Vectorize your code¶
There are at least two situations when you apply same ffmpeg filters to a set of
streams. First is adaptive streaming for internet video (which requires a number
of files with same content and different bitrate); second one is linear editing
(parts of video are cut from source and concatenated together to form new video
sequence). Maybe there are more, and fffw
provides a way to handle stream
vector transformations.
SIMD Wrapper¶
To use SIMD
helper you’ll need to
initialize input file with streams (including meta). This is used to track
changes applied to input streams.
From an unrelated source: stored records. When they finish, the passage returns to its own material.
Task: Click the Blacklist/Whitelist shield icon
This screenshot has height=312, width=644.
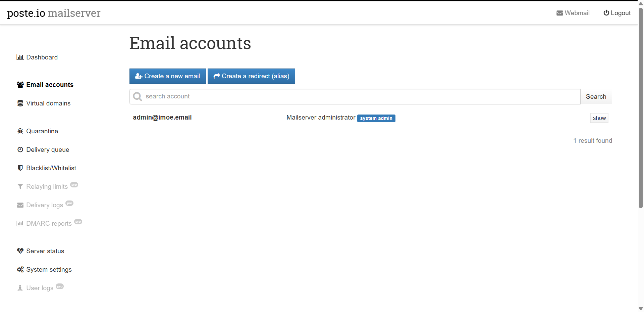Action: 20,168
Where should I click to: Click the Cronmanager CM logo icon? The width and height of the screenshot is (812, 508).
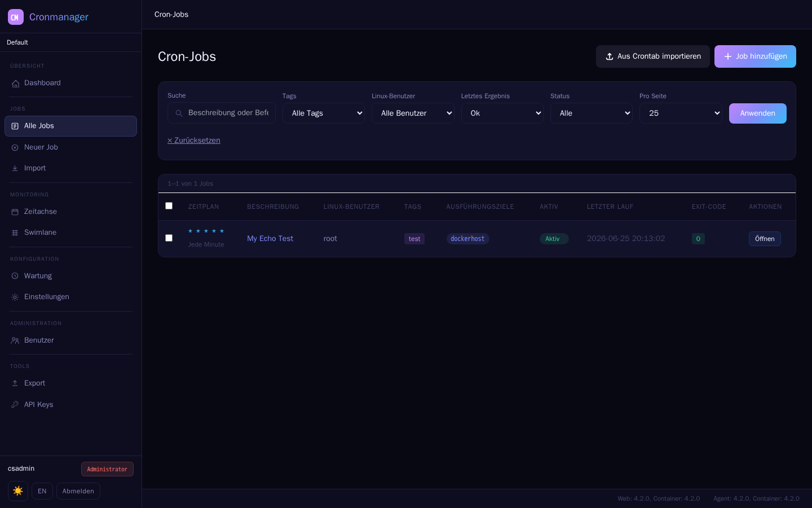(x=16, y=17)
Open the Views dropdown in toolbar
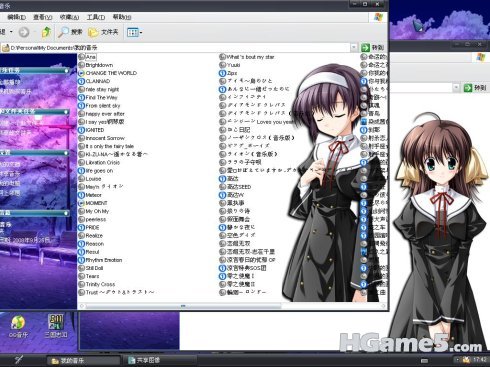 135,32
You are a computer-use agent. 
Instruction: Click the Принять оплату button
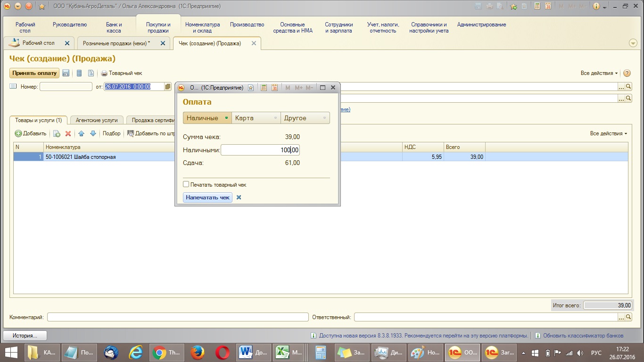coord(34,73)
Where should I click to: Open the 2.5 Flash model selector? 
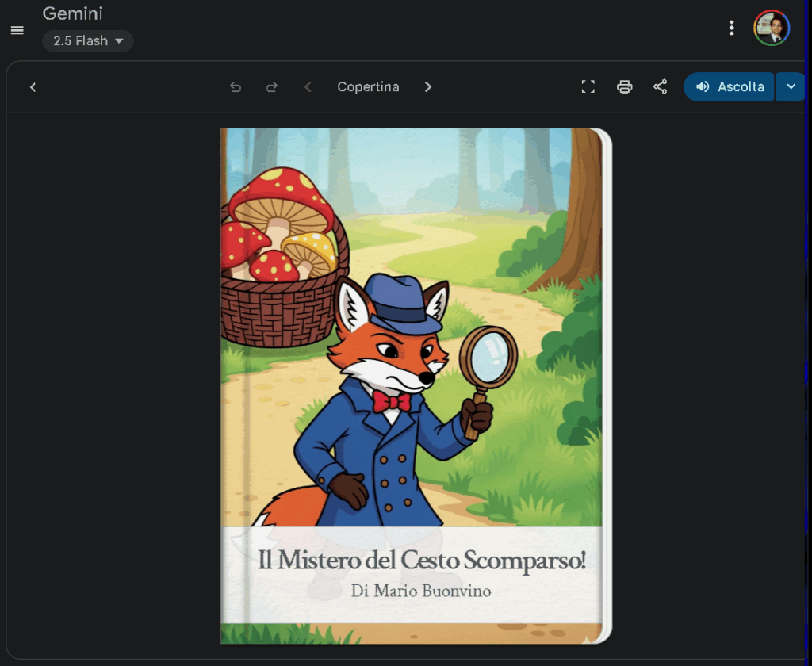tap(88, 41)
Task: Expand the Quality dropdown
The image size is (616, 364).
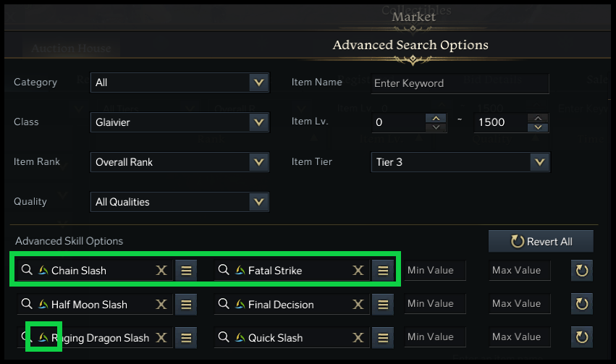Action: click(258, 202)
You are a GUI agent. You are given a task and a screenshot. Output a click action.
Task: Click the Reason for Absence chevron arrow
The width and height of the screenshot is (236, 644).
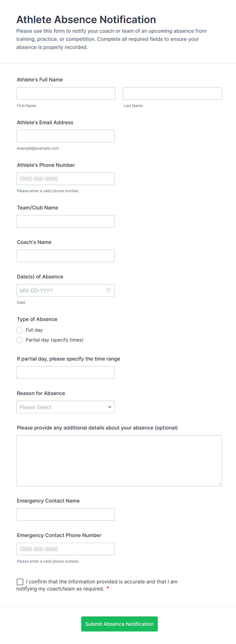pyautogui.click(x=110, y=407)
Also, SIMD
requires a list of outputs
including codecs to be able to connect input streams to corresponding outputs.
mi = MediaInfo.parse('input.mp4')
video_meta, audio_meta = from_media_info(mi)
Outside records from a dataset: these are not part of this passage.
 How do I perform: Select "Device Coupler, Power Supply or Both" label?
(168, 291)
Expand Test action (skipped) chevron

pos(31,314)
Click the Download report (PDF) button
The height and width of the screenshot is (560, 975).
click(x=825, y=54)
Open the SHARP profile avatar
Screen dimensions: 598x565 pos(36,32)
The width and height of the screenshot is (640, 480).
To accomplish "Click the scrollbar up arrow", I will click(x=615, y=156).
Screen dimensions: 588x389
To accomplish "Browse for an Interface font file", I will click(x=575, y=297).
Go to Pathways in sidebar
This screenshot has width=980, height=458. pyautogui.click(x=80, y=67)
video = Stream(VIDEO, video_meta)
audio = Stream(AUDIO, audio_meta)
source = input_file('input.mp4', video, audio)
output1 = output_file('output1.mp4',
VideoCodec('libx264'),
AudioCodec('aac'))
output2 = output_file('output2.mp5',
VideoCodec('libx265'),
AudioCodec('libfdk_aac'))
simd = SIMD(source, output1, output2)
Apply filters¶
The easiest way to apply a filter to a stream vector is to pass it to “pipeline
operator” (|
):
cursor = self.simd | Volume(30)
If a vector has only one element (i.e. input stream itself), no preliminary
splitting occurs. Split
filter is added automatically if applied filter
vector contains distinct elements, like a filter with different parameters:
simd.connect(Scale, params=[(1920, 1080), (1280, 720)])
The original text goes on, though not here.